Over the christmas break I put together a little demo which renders the utah teapot (240 faces) at >30fps on the arduboy, with 4x4 dithering. I plan to do a bit more before releasing a proper demo (working on music now), but @bateske asked me to share here so here it is.
Download source: https://github.com/a1k0n/arduboy3d/archive/master.zip
Happy to answer questions on how this works. I’ll give a brief overview; sorry about the long post but I’ve been holding this in too long
I started off just rendering an octahedron, as it was simple and the faces were triangles instead of squares (usually I’d use a cube…). And then I extended it to an icosahedron, but then someone pushed me to do more:
That required doing a ton of optimization work, but I’m happy I persevered. In the course of this project, I ended up creating a bespoke statistical profiler which runs in a timer ISR and inspects the call stack, buffers it, and sends it over the USB serial port. I’ll get to that later.
Here’s how it works.
The arduboy screen is a 1024 byte array where each byte corresponds to eight vertically arranged pixels; you can think of it as 8 horizontal “banks” of 8 pixels tall. So the triangle filler works in vertical stripes (instead of the more typical horizontal ones), and the inner loop can plot up to eight pixels at once just by writing a byte to memory and then moving down to the next “bank”. It’s no extra work to plot a dithered pattern; you just write a different byte value for each horizontal column (0x55, 0xaa, etc for a checkerboard).
Another important property to making this look good is that all screen coordinates are computed with sub-pixel accuracy (it’s 4 extra subpixel bits, so the real 128x64 screen becomes a virtual 2048x1024 one). The reason for this is that when plotting lines or triangles, the interior pixels covered by the triangle can change even if the vertices of the triangle map to the same pixels. So slow rotations make subtle changes to the shape of the outline and it really improves the overall aesthetic.

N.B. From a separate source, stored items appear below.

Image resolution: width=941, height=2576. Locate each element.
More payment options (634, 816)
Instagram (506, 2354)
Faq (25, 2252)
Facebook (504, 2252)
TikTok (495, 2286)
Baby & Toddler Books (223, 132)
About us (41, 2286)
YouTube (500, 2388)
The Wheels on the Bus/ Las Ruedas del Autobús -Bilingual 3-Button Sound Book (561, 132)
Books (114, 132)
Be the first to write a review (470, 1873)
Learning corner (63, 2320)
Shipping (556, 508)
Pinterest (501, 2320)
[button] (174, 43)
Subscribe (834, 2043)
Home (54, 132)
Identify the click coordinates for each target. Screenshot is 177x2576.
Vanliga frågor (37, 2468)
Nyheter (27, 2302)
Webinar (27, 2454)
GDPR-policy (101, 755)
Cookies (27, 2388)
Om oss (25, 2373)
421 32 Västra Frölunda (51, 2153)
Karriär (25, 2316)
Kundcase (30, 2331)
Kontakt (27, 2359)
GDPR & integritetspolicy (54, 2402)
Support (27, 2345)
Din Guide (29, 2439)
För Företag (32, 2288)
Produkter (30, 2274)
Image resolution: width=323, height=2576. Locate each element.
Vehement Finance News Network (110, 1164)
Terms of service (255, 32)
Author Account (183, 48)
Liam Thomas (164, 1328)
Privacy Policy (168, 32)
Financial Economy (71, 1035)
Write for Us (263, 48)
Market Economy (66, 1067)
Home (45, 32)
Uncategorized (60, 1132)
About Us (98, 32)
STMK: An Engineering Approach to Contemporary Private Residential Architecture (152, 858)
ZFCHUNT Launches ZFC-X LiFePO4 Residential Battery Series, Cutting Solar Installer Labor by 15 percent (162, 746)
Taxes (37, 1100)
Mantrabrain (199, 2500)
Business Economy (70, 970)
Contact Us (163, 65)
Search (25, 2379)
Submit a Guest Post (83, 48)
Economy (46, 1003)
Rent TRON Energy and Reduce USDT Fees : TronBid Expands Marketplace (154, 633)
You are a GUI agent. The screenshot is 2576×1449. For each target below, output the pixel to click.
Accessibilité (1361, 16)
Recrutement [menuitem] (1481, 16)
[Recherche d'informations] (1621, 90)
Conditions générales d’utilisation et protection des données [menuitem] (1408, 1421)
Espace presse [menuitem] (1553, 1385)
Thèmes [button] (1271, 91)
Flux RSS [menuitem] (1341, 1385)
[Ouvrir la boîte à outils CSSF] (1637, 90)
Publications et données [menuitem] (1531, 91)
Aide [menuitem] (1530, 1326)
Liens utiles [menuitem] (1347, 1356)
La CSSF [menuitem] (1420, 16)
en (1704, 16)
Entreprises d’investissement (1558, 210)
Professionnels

Compromising on rendering accuracy would speed things up a bit, but I’m unwilling to do that and I found better ways to optimize, though ultimately I did compromise precision in 3D coordinates.
I use the same 4x4 matrix as what’s on the wikipedia page, but converted into a 17-level lookup table (from pure black to 15 in-between levels to pure white). A couple lines of numpy generate this.
The teapot has 137 vertices and 240 faces. Naïvely doing the rotation, projection and backface sorting on a microcontroller stretches the frame budget, even without rendering polygons.
The original octahedron used the AVR
float library for all computations, and that ran pretty fast, but then I got a bit more ambitious and had to switch to fixed point math in order to render a teapot. I first did this in a straightforward way, using a lot of 32-bit integer multiplications instead of float multiplications.
However the profiler showed me I was basically spending all my time in the 32-bit multiply and divide routines.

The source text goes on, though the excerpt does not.